He must have been exhausted after his marathon outing, both physically and emotionally. At breakfast that morning, he had held a four-shot lead over mighty Jon Rahm. After the completion of the third round, around midday, Koepka’s advantage was just two. You know what happened next: Koepka couldn’t summon the magic that had carried him through the first three days, and Rahm not only caught him but also left him in the pollen. By round’s end, Rahm was the victor by four.

Koepka, who had never lost a 54-hole major lead in four previous attempts, was shaken.  

“I reflected all Sunday night,” he said earlier this week at Oak Hill. “I didn’t sleep Sunday night just trying to figure out what exactly it was. Thought about it for a few days after and really honed in on what I was doing and what went wrong.”

Koepka said he finally extracted some learnings, though he was reluctant to share them with the press. But on Saturday evening at the PGA Championship — following his second-consecutive four-under 66 — Koepka did offer some more color.

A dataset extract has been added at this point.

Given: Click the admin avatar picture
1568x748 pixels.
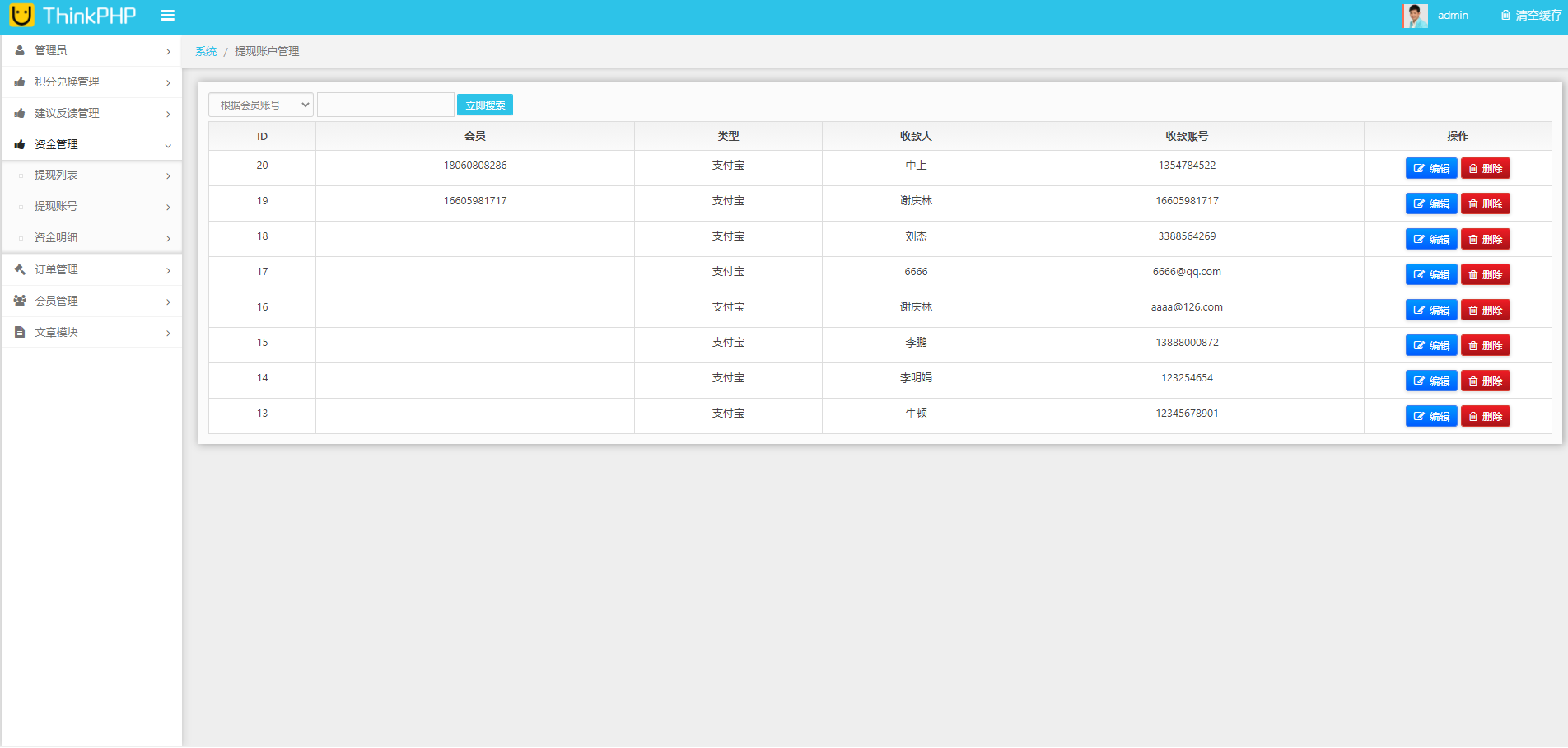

Well, sort of.   

“To just never think the way I thought going into the final round,” Koepka said when asked what Masters Sunday taught him. “I think that was a big thing for me but other than that I think learning what I learned at Augusta kind of helped today. Like I said, I won’t do it again the rest of my career.”

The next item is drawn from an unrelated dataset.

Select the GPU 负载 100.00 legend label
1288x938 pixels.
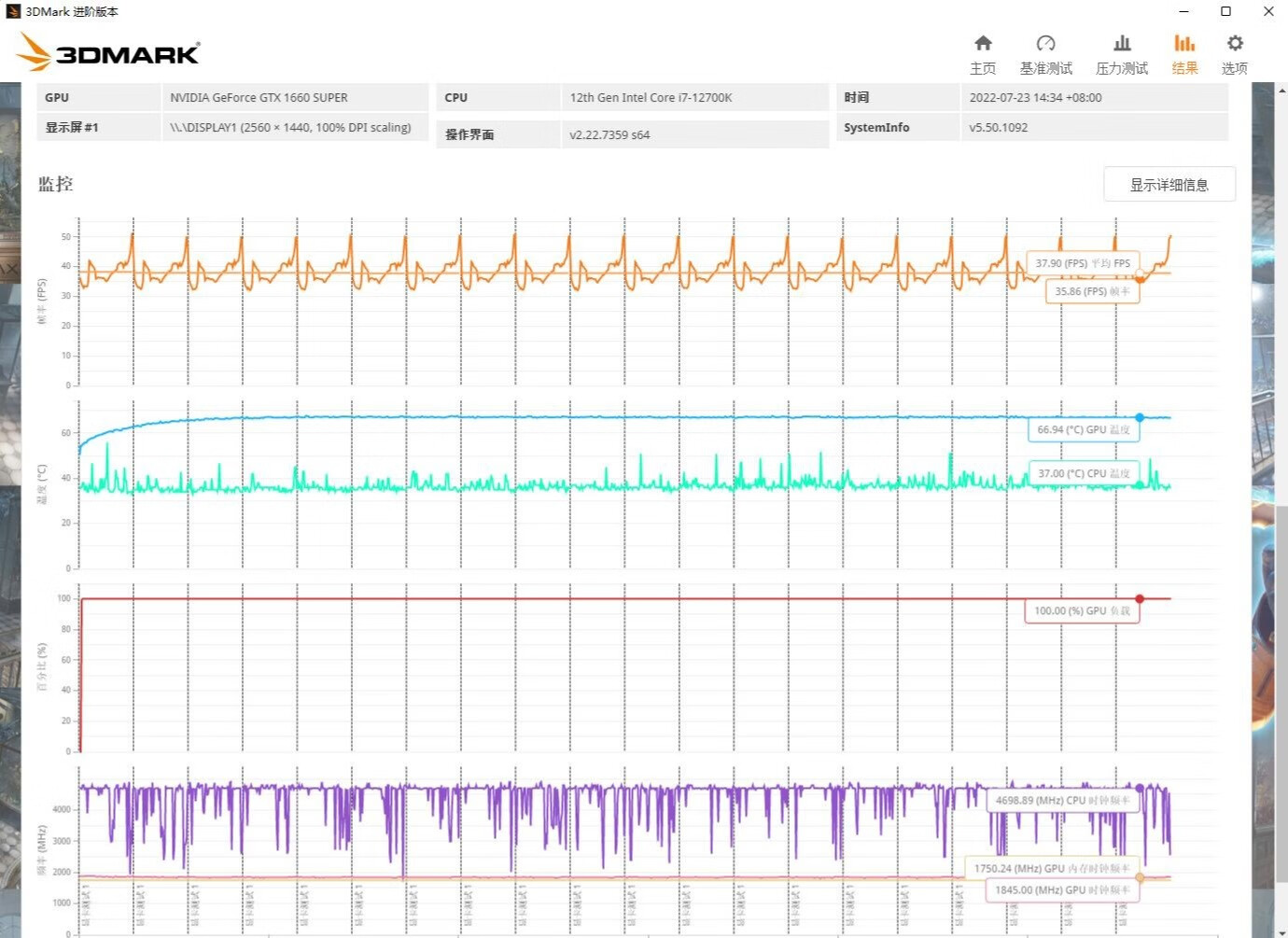(1082, 610)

How or what Koepka was thinking heading into that Masters round we don’t know. The only hint we got of his mindset Saturday evening at the Masters was this quote: “I’m not too concerned about playing 29 holes or however many holes we’ve got left. It’s part of the deal. I’m pretty sure I’ll be up for it considering it is the Masters. So I don’t think anybody should have a problem with that.”

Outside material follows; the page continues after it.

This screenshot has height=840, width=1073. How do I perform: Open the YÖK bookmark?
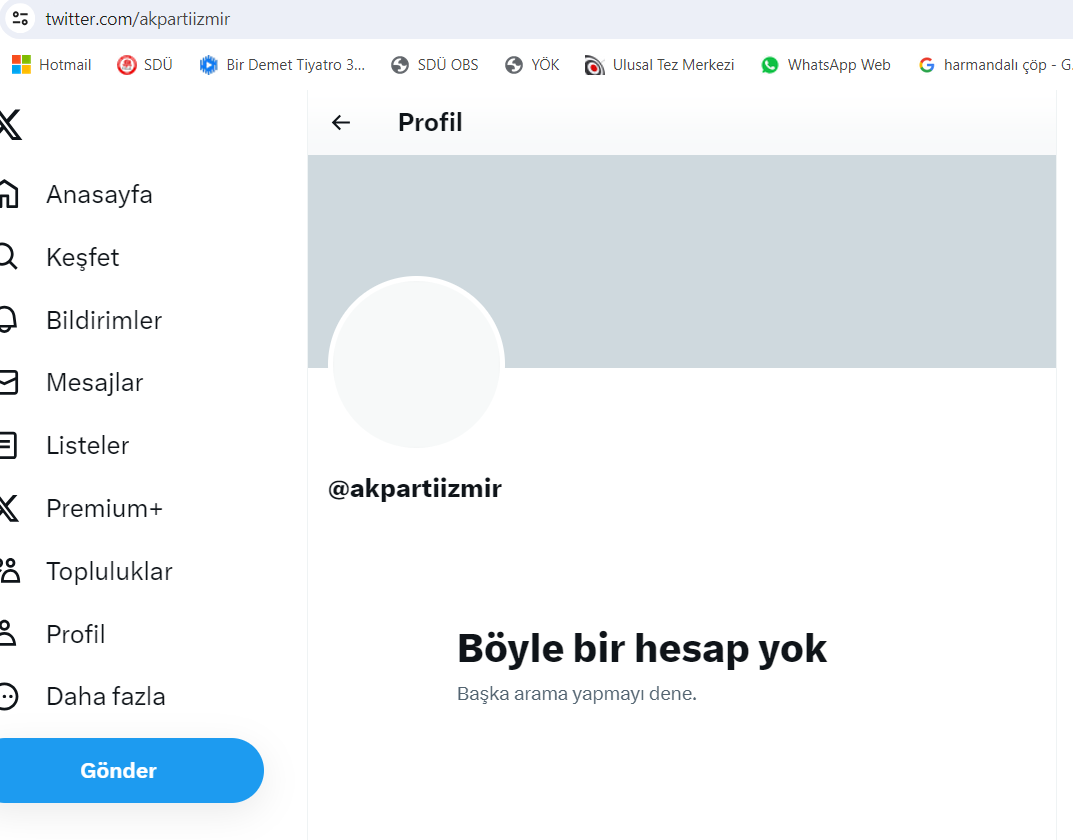[x=532, y=65]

Brooks Koepka of the United States gestures as he walks off the ninth tee during a practice round prior to the 2023 PGA Championship at Oak Hill Country Club on May 16, 2023 in Rochester, New York
Did Brooks Koepka ‘choke’ at the Masters? Here’s what he thinks
By: Alan Bastable

On Monday of this week, Koepka went as far as to characterize his Masters Sunday as a “choke.” “It was pretty bad,” he said on the Pardon My Take podcast. “I mean, c’mon, you’ve got a four-shot lead. All you’ve got to do — I was playing good and just choked it away. But it’s all right. We’ll figure it out.”

What Koepka continues to do in the majors is nothing short of remarkable. After injuries plagued him for the last couple of years, he appears to be back in full alpha-dog-ass-kicking mode. Eight under on this brute of a course over two days, with Rochester throwing some of its foulest weather at the field? It’s awe-inspiring stuff.  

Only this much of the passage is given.